COMMENTER: [Politifact] also rates Newt's statement that "more people have been put on food stamps under Barack Obama than anyone in American history" as "half true" when it's just a simple fact. Of course, he's implying that the president is somehow forcing Americans onto [so-called food stamps] as part of an evil program of socialist enslavement, but the statement remains factually true."More people have been put on food stamps under Barack Obama than anyone in American history.” Should Politifact have rated that statement “True,” then ended its fact-check right there?
In our view, that “half true” rating was a bit bungled too. But Krugman's logic seems to suggests that the site should just tell readers that Gingrich’s statement is true.
Bottom line: Fact-checkers will often want to address insinuations which are lodged within statements. In these recent bungles, Politifact has developed its information reasonably well. But then it creates ridiculous bungles by the way it hands out its ratings.
(For ourselves, we would rate that "food stamps" claim by Gingrich this way: “Highly misleading,” or "True but highly misleading." But Politifact insists on using some gradient of “true” in its ratings. This is a very bad idea. Most successful disinformation isn't "false;" it's skillfully misleading.)

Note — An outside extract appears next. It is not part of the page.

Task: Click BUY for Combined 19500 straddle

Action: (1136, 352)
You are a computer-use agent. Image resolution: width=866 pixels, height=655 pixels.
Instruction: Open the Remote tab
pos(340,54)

We're sorry, but what follows is true: Our modern journalistic culture is just amazingly unintelligent. Our analytical skills are virtually non-existent. When partisan fury is thrown in the stew, things go from bad to worser. Krugman’s mind-reading is a bad sign, and he has long been our most valuable player (and our smartest).
Last night, Maddow performed her first half-hour in an astronaut suit. She spent her second half-hour reminding us that she had done it.
We’re frequently in the hands of clowns. Do you think we can get there from here?
Say hello to your millionaire clown, the one in the astronaut suit: Pitifully, this was Maddow’s attempt to explain why Politifact chose that rating. The corporate-owned millionaire entertainer was clowning hard, as usual:
MADDOW (1/26/12): Seriously? This is PolitiFact. This is why PolitiFact is fired. Apparently, they think they have inferred a causality claim by virtue of the fact that the president said this true thing and that somehow makes this true thing not true anymore or something.Maddow was no longer wearing her astronaut suit as she offered that stupid-ass clatter. Had she been wearing two big orange shoes, the costuming would have fit.
Under the same logic, if the president went outside and gave a speech in the rain and said, “Thanks for coming, I appreciate your being here because it`s raining,” PolitiFact would fact-check whether or not it was raining and find it half true even though it was, in fact, raining, because somehow raining implied to PolitiFact that the president was claiming to be El Nino.